From 1eb137b28dffee3450b53be4c01ee1a67bcc9756 Mon Sep 17 00:00:00 2001
From: Menghan Li <menghanl@google.com>
Date: Thu, 20 Aug 2020 12:10:26 -0700
Subject: [PATCH] xds testing: disable fail_on_failed_rpc check

Fixing this needs further work to not share resources between tests.
---
 tools/run_tests/run_xds_tests.py | 33 ++++++++++++++------------------
 1 file changed, 14 insertions(+), 19 deletions(-)
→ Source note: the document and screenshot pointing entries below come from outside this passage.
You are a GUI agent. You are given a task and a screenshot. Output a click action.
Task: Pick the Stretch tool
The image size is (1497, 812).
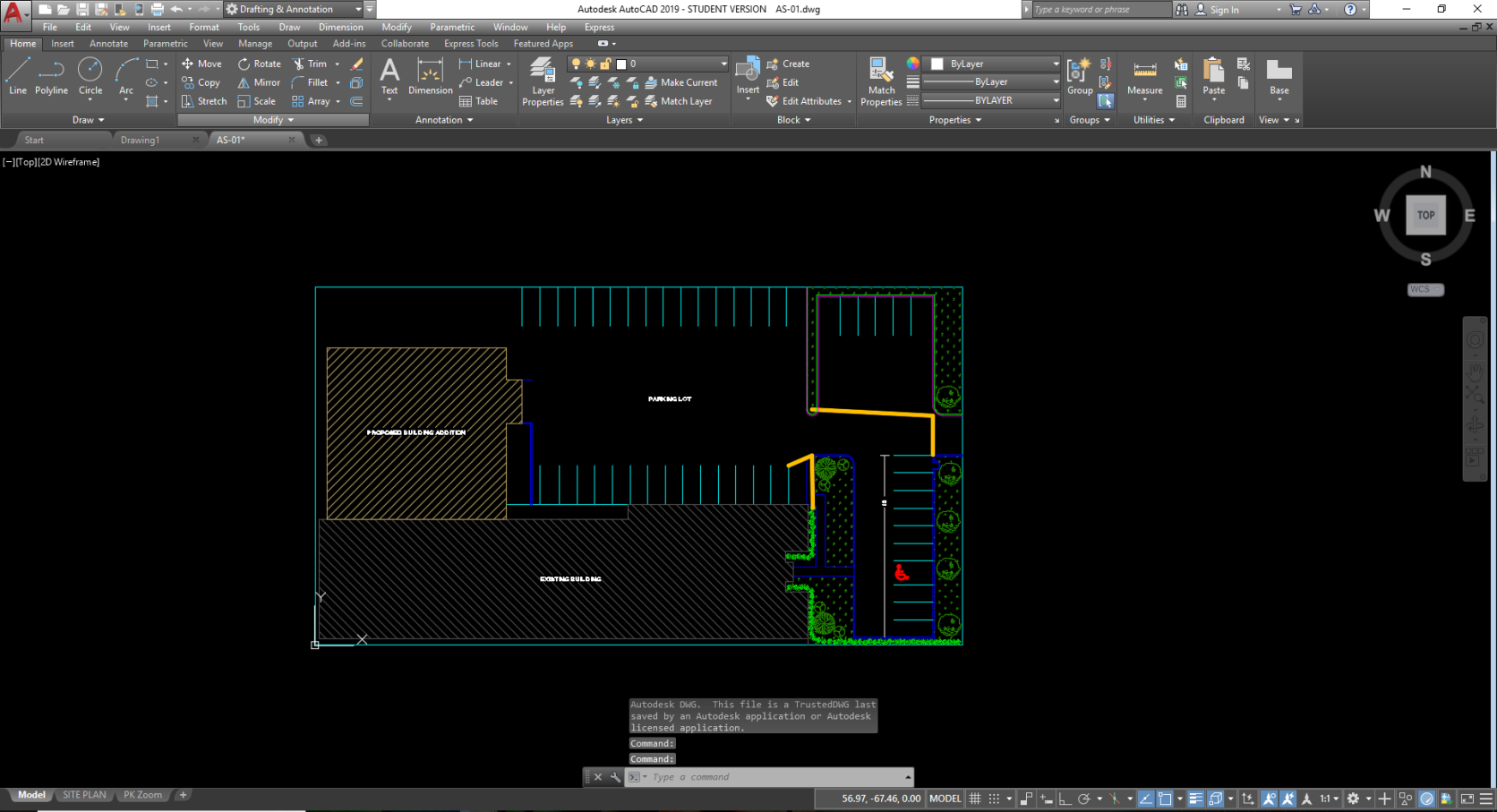[204, 101]
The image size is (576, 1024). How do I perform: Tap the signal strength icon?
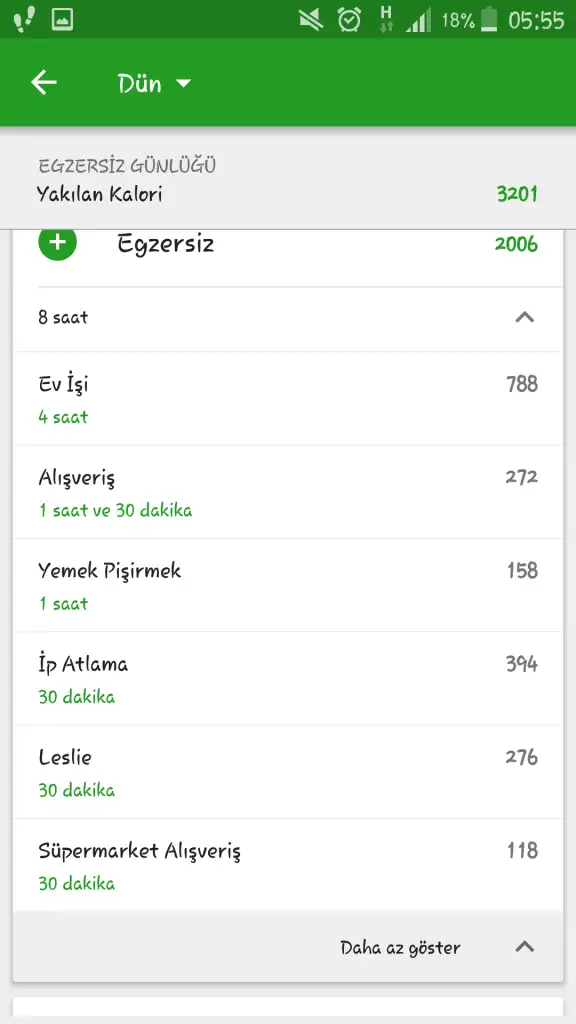(x=418, y=21)
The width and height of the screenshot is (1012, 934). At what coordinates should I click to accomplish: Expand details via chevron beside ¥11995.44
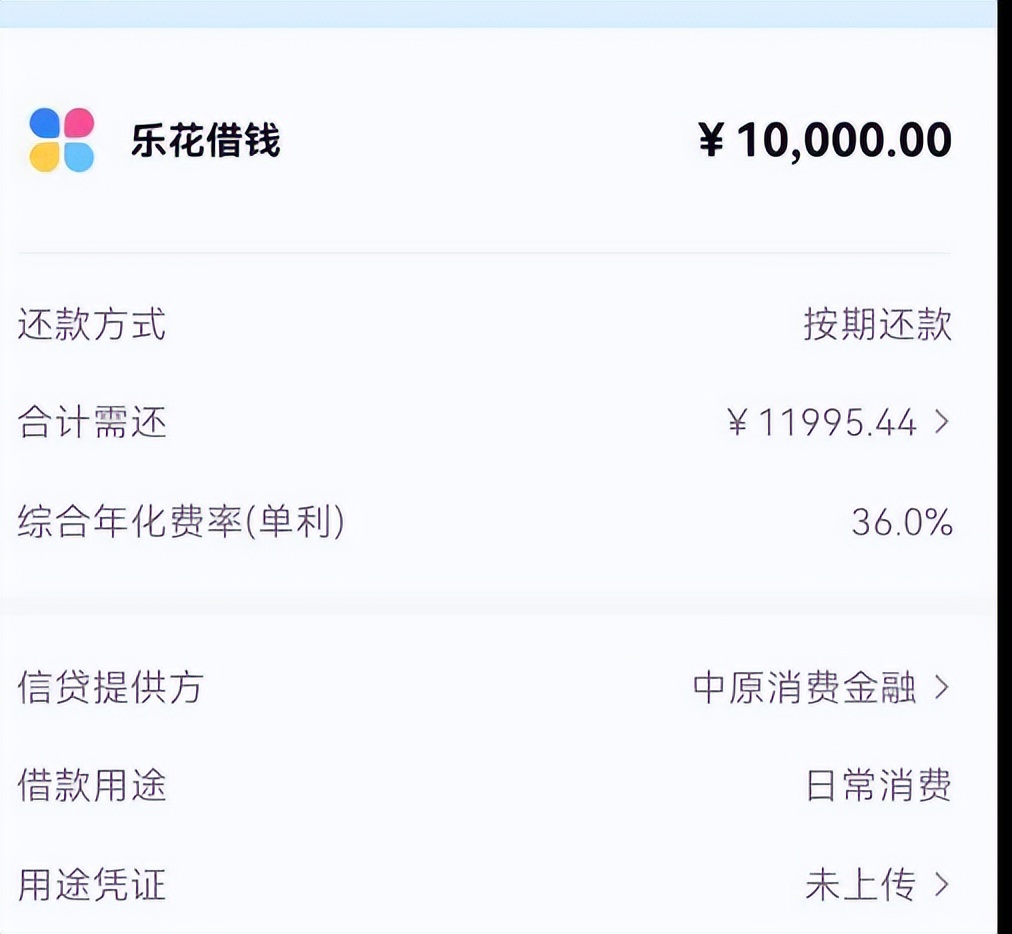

diff --git a/tools/run_tests/run_xds_tests.py b/tools/run_tests/run_xds_tests.py
index 8cb99a79dfe..c55b8c41400 100755
--- a/tools/run_tests/run_xds_tests.py
+++ b/tools/run_tests/run_xds_tests.py
@@ -1717,25 +1717,20 @@ try:
             else:
                 metadata_to_send = '--metadata=""'
 
-            if test_case in _TESTS_TO_FAIL_ON_RPC_FAILURE:
-                # TODO(ericgribkoff) Unconditional wait is recommended by TD
-                # team when reusing backend resources after config changes
-                # between test cases, as we are doing here. This should address
-                # flakiness issues with these tests; other attempts to deflake
-                # (such as waiting for the first successful RPC before failing
-                # on any subsequent failures) were insufficient because, due to
-                # propagation delays, we may initially see an RPC succeed to the
-                # expected backends but due to a stale configuration: e.g., test
-                # A (1) routes traffic to MIG A, then (2) switches to MIG B,
-                # then (3) back to MIG A. Test B begins running and sees RPCs
-                # going to MIG A, as expected. However, due to propagation
-                # delays, Test B is actually seeing the stale config from step
-                # (1), and then fails when it gets update (2) unexpectedly
-                # switching to MIG B.
-                time.sleep(200)
-                fail_on_failed_rpc = '--fail_on_failed_rpc=true'
-            else:
-                fail_on_failed_rpc = '--fail_on_failed_rpc=false'
+            # TODO(ericgribkoff) Temporarily disable fail_on_failed_rpc checks
+            # in the client. This means we will ignore intermittent RPC
+            # failures (but this framework still checks that the final result
+            # is as expected).
+            #
+            # Reason for disabling this is, the resources are shared by
+            # multiple tests, and a change in previous test could be delayed
+            # until the second test starts. The second test may see
+            # intermittent failures because of that.
+            #
+            # A fix is to not share resources between tests (though that does
+            # mean the tests will be significantly slower due to creating new
+            # resources).
+            fail_on_failed_rpc = ''
 
             client_cmd_formatted = args.client_cmd.format(
                 server_uri=server_uri,